Lay out as a Markdown table with columns Row and Line the entries from the line that contains "Where should I click to: Click Pending" through the end of the entries, both ends included. Leave out blank lines and pictures.

╭─ Data to process

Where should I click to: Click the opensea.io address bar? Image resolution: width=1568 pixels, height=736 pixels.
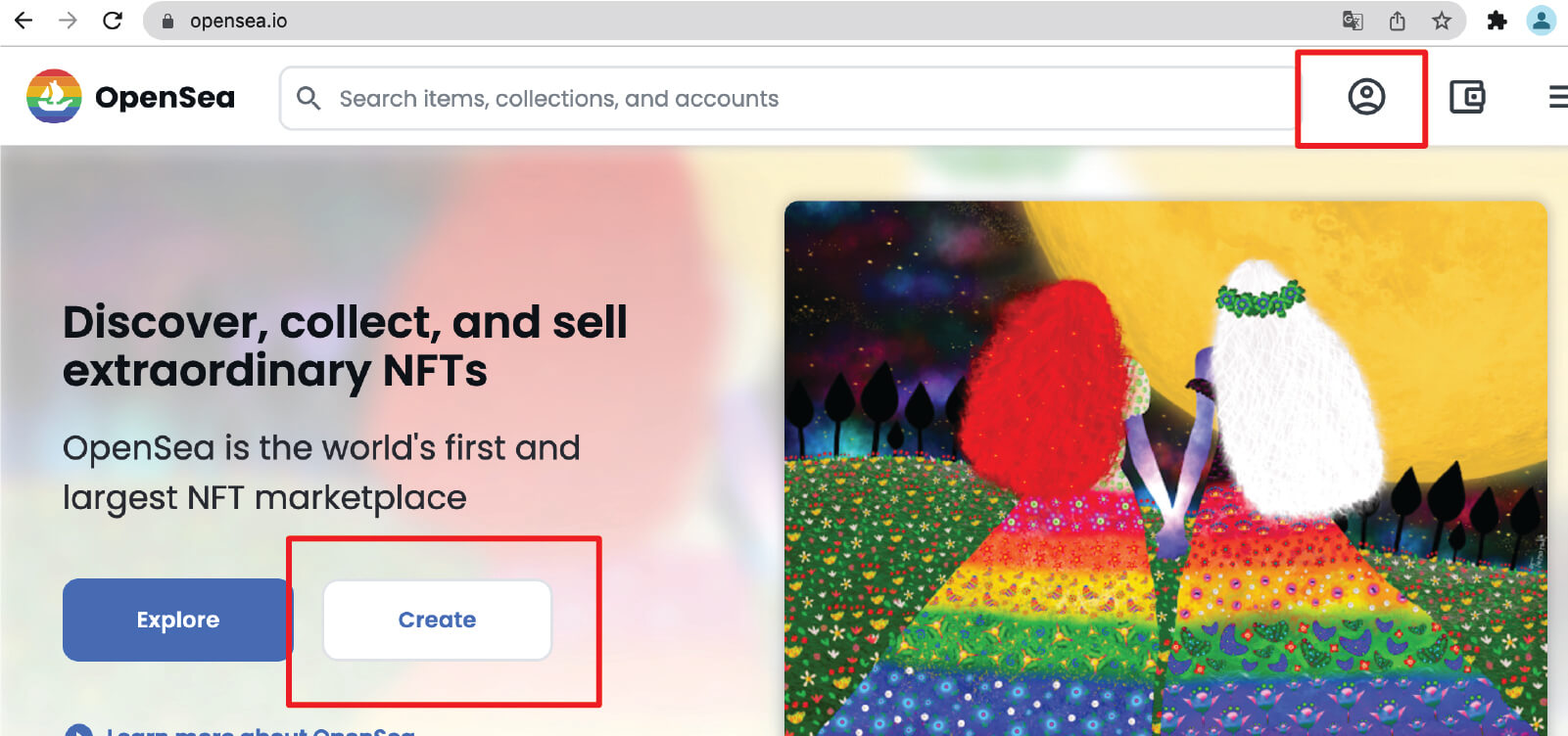coord(686,21)
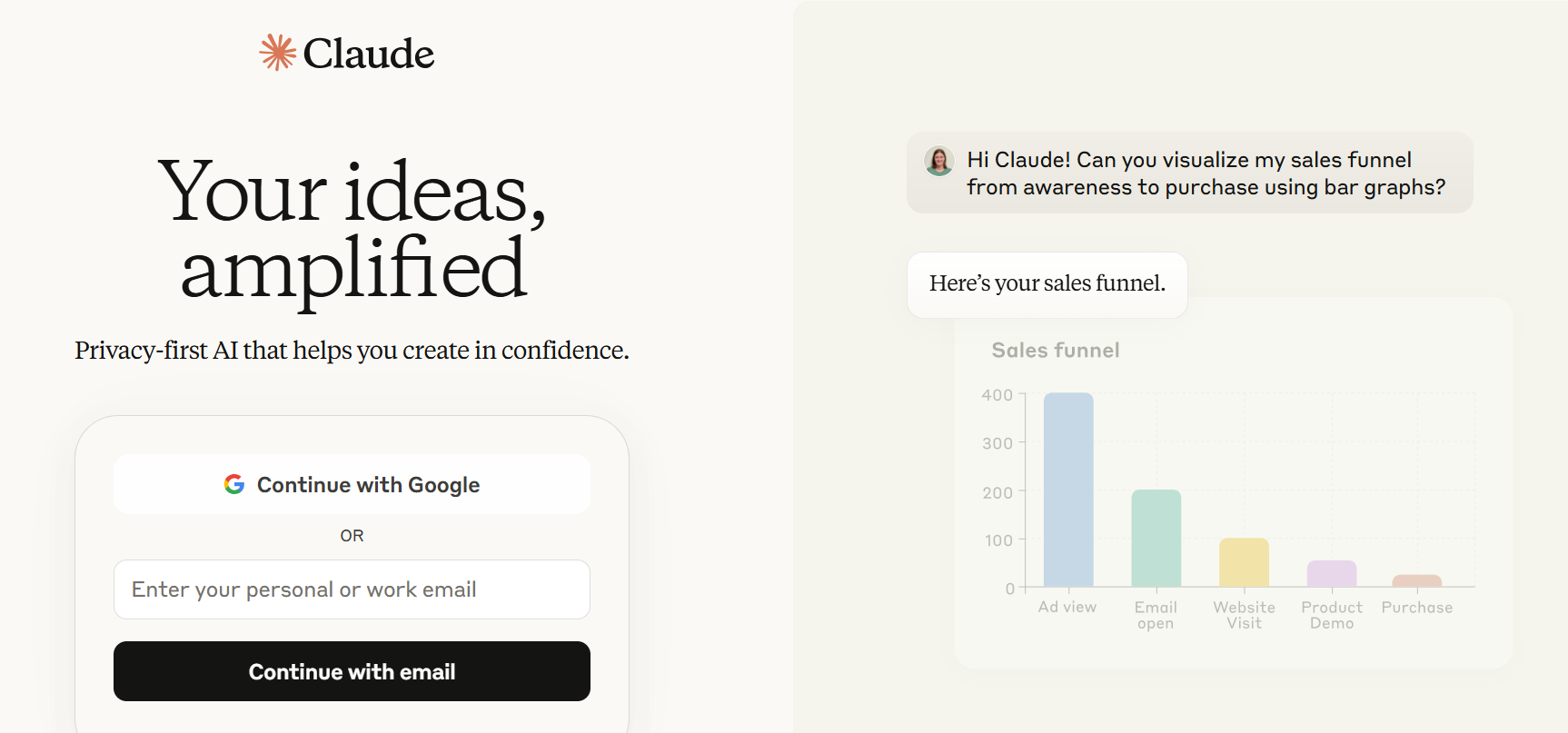Click the yellow Website Visit bar
This screenshot has height=733, width=1568.
pos(1244,562)
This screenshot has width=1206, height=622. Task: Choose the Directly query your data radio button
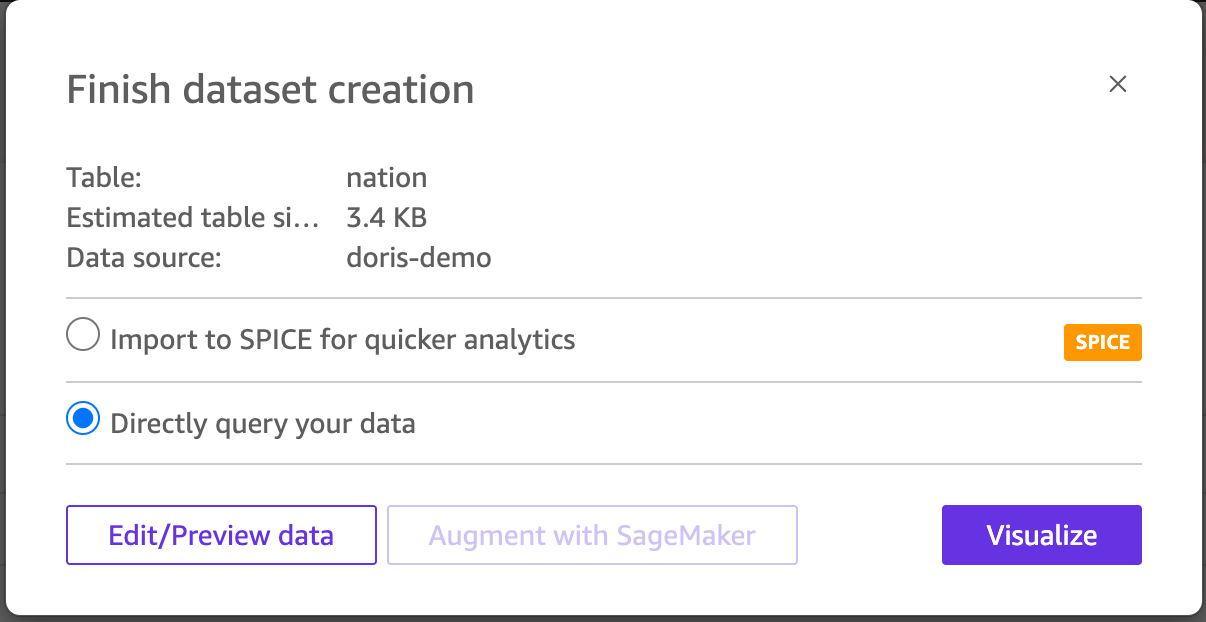(83, 419)
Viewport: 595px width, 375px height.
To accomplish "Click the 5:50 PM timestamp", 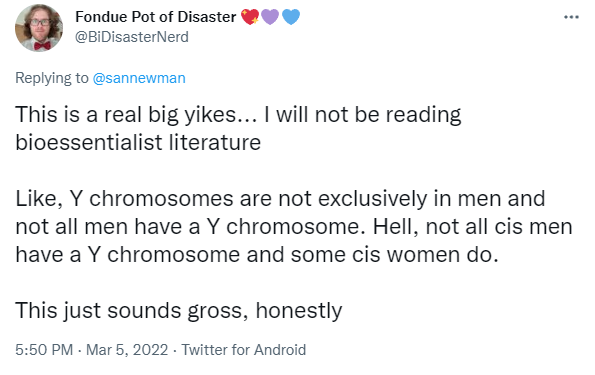I will tap(44, 350).
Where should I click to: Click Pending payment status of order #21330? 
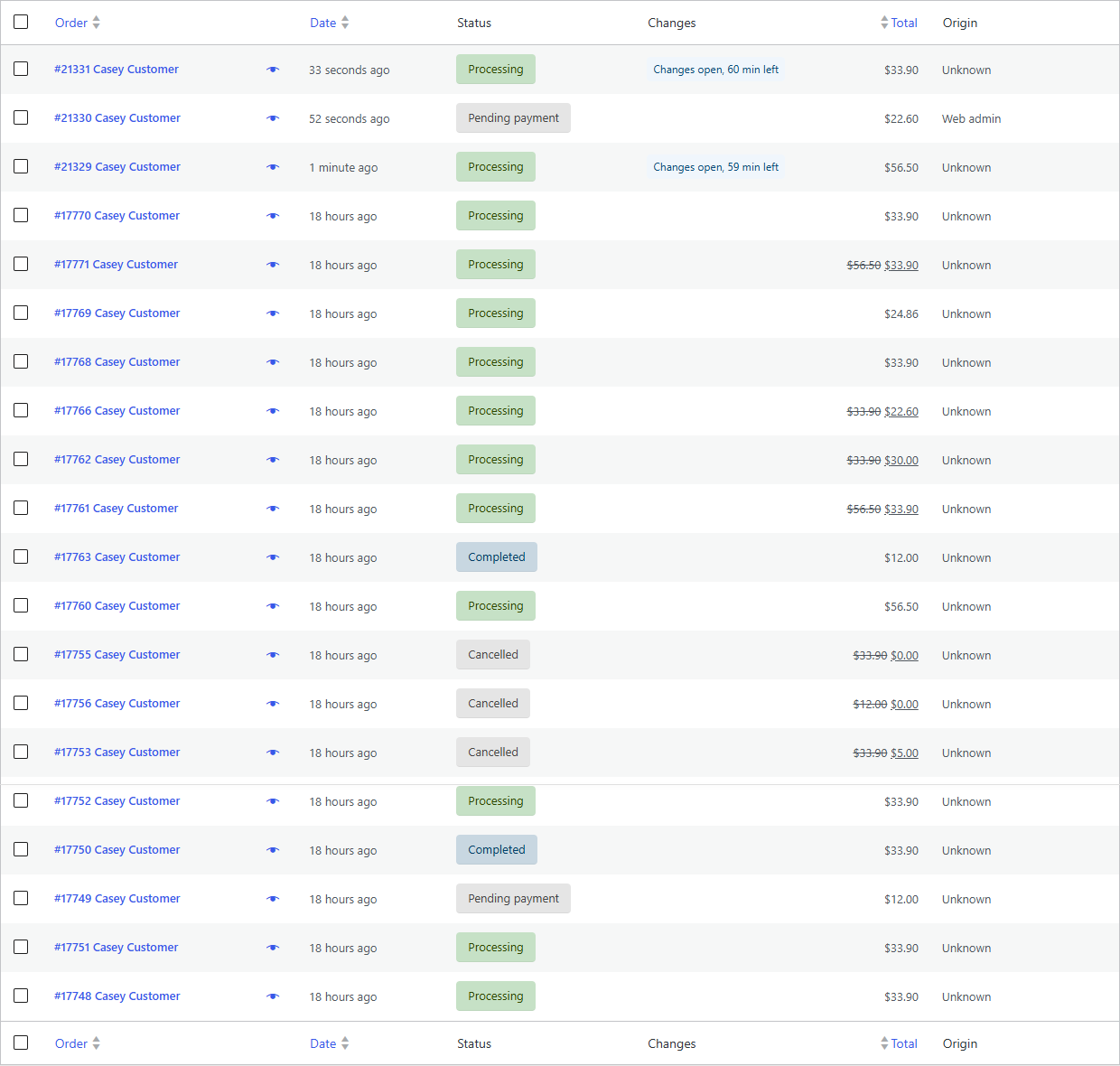coord(513,118)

╰─

Result below:
| Row | Line |
|---|---|
| 1 | Where should I click to: Click Pending payment status of order #21330?  |
| 2 | coord(513,118) |